* Zitierter Text *
Jetzt ist es fix: Wie oe24 erfuhr, wird Beate Meinl-Reisinger neue Chefin der NEOS. Das haben mehrere hochrangige NEOS-Politiker gegenüber oe24 bestätigt. Am Mittwoch um 11 Uhr wird sie gemeinsam mit dem scheidenden NEOS-Chef Matthias Strolz eine gemeinsame Pressekonferenz in Wien geben (oe24.TV überträgt LIVE).

In einem internen Mail verkündete Meinl-Reisinger ihre Entscheidung als Nachfolgerin anzutreten gegenüber ihren Parteifreunden. "Ich möchte euch hier VOR der Öffentlichkeit darüber informieren, dass ich mich entschlossen habe mich für die Nachfolge von Matthias als Bundesvorsitzende zu bewerben", heißt es darin. Die Nachricht vom Rücktritt Strolz' habe bei ihr viele Emotionen ausgelöst. "Natürlich Schock und Trauer, ich spüre aber auch Zuversicht und starkes Vertrauen in NEOS. Das berührt mich sehr und zeigt mir auch die Kraft unserer Bewegung", so Meinl-Reisinger in dem internen Schreiben.

Vor der Entscheidung Strolz' habe sie "tiefen Respekt". Zudem sei sie "voller Dankbarkeit für seine Kraft und Stärke, mit der er NEOS geprägt hat", schreibt Meinl-Reisinger.

 

 

Strolz gab bereits "persönliche Empfehlung" ab

Der scheidende NEOS-Chef Matthias Strolz hat bereits vor den Gremien am Mittwoch eine "persönliche Empfehlung" für Beate Meinl-Reisinger als Nachfolgerin abgegeben. "Ja, sie ist meine Favoritin", sagte Strolz Dienstagabend im Gespräch mit Journalisten. "Ich habe das klare Bild, dass sie die größte Kraft hat, die Nachfolge optimal anzugehen", so Strolz. "Wenn sie aufsteht, werde ich das großartig finden."

* Aufgabenstellung *
Prüfe für jede Aussage, ob sie mit dem Text über den NEOS-Vorsitz übereinstimmt, und antworte mit Ja oder Nein samt den entscheidenden Worten als wörtlichem Zitat. (a) Die Pressekonferenz mit Strolz findet am Mittwoch um 11 Uhr in Wien statt. (b) Meinl-Reisinger informierte ihre Parteifreunde erst nach der Öffentlichkeit über ihre Entscheidung. (c) Strolz gab seine Empfehlung erst nach den Gremien am Mittwoch ab. Die Daten spielen hierfür keine Rolle.

* Datenauszug *
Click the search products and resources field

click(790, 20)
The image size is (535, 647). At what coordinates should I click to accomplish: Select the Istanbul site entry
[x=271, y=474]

* Ergebnis der Aufgabe *
(a) Ja: „Am Mittwoch um 11 Uhr wird sie gemeinsam mit dem scheidenden NEOS-Chef Matthias Strolz eine gemeinsame Pressekonferenz in Wien geben“
(b) Nein: „Ich möchte euch hier VOR der Öffentlichkeit darüber informieren“
(c) Nein: „bereits vor den Gremien am Mittwoch“